How can these disasters be prevented?

Crowd management for planned large-scale events is essential, experts agree. Galea and the Fire Safety Engineering Group at the University of Greenwich are using behavioral experiments and mathematical models to understand how crowds move in different scenarios. The aim is to prevent the creation of dangerous concentrations. How the Progressive Collapse of the Crowd Happens How the Progressive Collapse of the Crowd Happens Crowd safety is not complicated, according to G Keith Still, a crowd safety expert and visiting professor of crowd science at the University of Suffolk in England.
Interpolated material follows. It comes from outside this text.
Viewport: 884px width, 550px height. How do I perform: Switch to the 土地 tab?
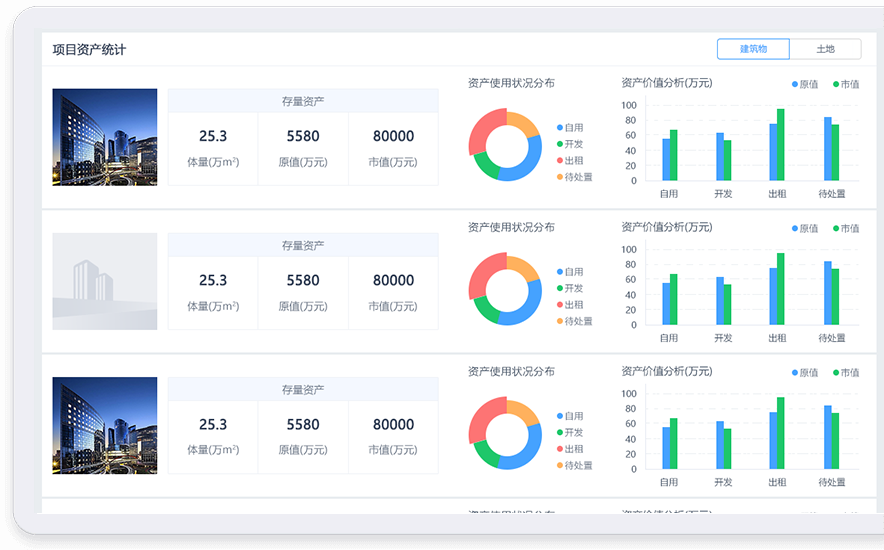click(825, 49)
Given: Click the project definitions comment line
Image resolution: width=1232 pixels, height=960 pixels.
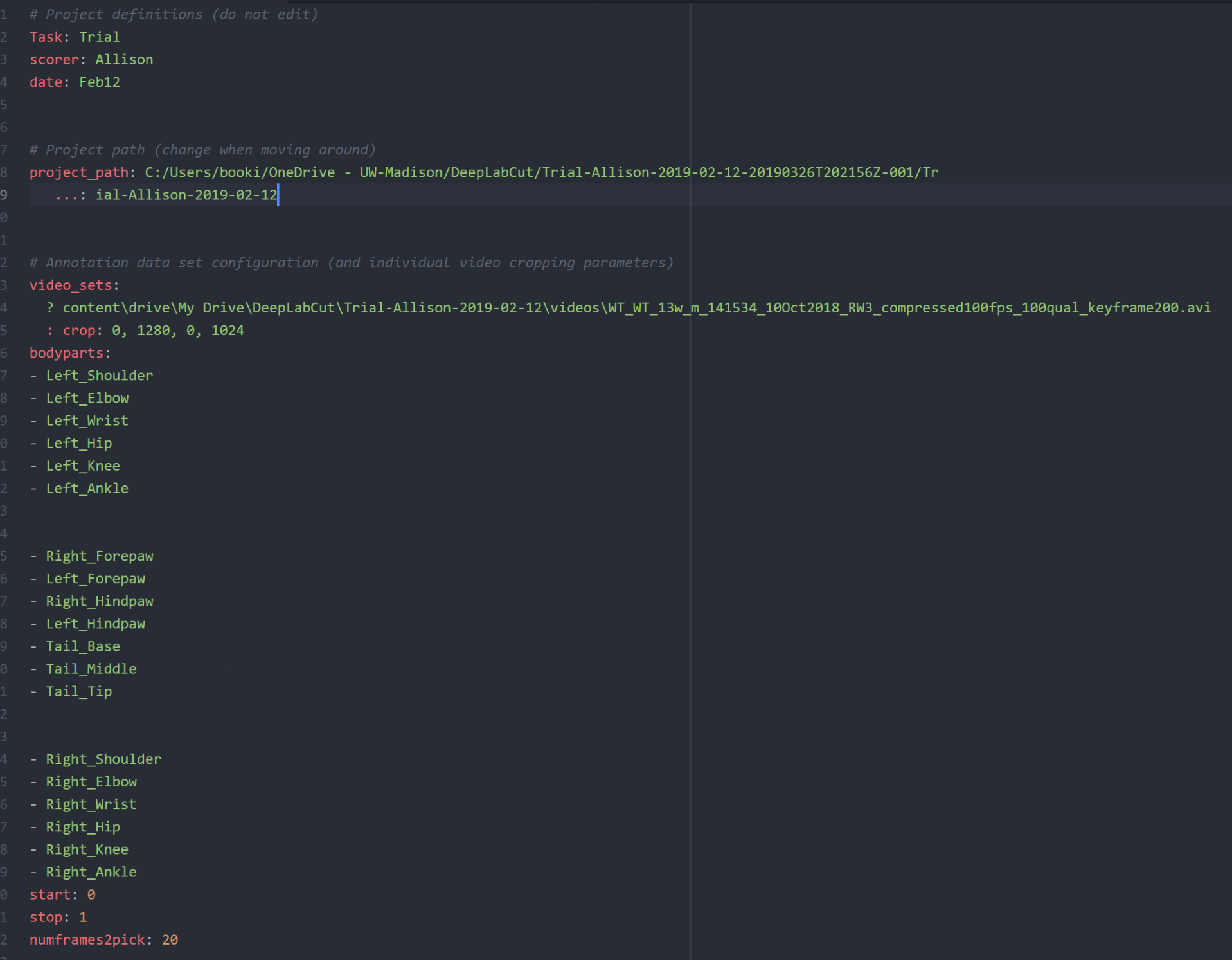Looking at the screenshot, I should (172, 14).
A management plan can include many simple parts: knowing the boundaries of the crowd, the routes used, the area itself, the movement of people within it, and monitoring the density of the crowd at that time. Still advises architects, police and event planners on handling large events and insists crashes are entirely “preventable, predictable and avoidable”. Rescue crews arrive at the scene where more than 150 people were killed during Halloween celebrations. Photo: YONHAP/Reuters

Because the “mass panic” of the crowd is a myth

The word “mob” is often used to describe crowd behavior. But it is wrong. “Ragging isn’t just a misnomer, it’s a loaded word because it places blame on victims for behaving in irrational, self-destructive, unconscionable and uncaring ways,” says Galea. “It’s pure ignorance and laziness… It gives the impression that they were a foolish crowd who only cared about themselves, and they were out to crush people. “In almost all of these situations this does not happen and the authorities are usually to blame for bad planning, bad planning, bad control, bad policing and bad management. “The truth is that people are only directly crushed by others who have no choice in the matter, and the people who can choose don’t know what’s going on because they’re too far from the center.” The language used after these events is often misleading, Drury agrees. For Still, this kind of language shifts responsibility and accountability from the authorities to the crowd. “At what point did someone in this crowd think, ‘Let’s be a mob,’” he asks. “They didn’t – they reacted to the overdensity and couldn’t escape, leading to progressive population collapse and mass deaths. “People don’t die because they panic. They are panicking because they are dying.”